Below are the records; collect from them each line containing the string "will".
----- Dataset entries -----
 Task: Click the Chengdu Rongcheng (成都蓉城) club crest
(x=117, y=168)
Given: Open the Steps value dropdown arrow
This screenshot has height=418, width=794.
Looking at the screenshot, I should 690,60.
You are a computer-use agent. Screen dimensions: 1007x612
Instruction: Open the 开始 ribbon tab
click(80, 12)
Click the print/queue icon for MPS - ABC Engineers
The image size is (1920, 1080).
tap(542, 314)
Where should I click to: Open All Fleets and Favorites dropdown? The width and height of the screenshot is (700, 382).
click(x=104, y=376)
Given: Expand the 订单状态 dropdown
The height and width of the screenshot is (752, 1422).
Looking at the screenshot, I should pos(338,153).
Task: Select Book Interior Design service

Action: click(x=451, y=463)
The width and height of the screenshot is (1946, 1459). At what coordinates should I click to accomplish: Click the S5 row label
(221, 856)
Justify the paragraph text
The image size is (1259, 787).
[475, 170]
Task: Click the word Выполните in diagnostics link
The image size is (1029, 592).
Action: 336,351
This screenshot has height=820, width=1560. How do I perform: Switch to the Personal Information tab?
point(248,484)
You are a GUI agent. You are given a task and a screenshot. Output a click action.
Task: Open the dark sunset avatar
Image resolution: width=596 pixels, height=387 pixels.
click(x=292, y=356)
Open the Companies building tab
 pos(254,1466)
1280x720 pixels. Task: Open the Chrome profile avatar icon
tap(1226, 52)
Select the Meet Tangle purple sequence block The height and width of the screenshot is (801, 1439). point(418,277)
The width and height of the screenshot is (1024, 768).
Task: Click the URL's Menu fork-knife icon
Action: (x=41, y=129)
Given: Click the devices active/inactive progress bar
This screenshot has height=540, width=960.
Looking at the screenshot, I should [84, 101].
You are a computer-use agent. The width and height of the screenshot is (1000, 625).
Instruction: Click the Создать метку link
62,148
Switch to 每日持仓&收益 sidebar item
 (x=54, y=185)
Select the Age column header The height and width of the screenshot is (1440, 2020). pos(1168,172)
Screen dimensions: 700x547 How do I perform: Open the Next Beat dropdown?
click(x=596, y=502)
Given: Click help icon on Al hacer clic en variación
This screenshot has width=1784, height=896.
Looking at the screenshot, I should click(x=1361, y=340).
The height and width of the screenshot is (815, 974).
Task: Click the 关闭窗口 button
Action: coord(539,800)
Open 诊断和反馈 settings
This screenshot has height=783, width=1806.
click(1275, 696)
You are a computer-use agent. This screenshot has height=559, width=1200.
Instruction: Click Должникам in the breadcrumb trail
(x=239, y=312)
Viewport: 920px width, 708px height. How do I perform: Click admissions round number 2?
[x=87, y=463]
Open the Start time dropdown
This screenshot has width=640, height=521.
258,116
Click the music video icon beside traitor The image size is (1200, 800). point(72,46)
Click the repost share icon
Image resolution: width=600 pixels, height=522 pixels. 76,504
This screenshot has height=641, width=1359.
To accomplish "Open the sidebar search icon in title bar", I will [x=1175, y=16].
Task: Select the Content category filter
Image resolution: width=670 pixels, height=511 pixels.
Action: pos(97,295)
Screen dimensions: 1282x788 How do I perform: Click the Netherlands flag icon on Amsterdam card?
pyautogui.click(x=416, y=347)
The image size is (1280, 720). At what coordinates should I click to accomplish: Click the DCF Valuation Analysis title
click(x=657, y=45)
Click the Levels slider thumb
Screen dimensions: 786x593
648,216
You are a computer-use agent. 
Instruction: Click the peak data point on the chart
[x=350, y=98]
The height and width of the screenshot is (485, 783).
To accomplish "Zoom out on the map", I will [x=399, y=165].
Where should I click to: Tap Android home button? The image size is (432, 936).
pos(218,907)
-----
> [Solution to the problem]
To accomplish "Open the sidebar search icon in title bar", I will [x=1175, y=16].
To accomplish "Zoom out on the map", I will [x=399, y=165].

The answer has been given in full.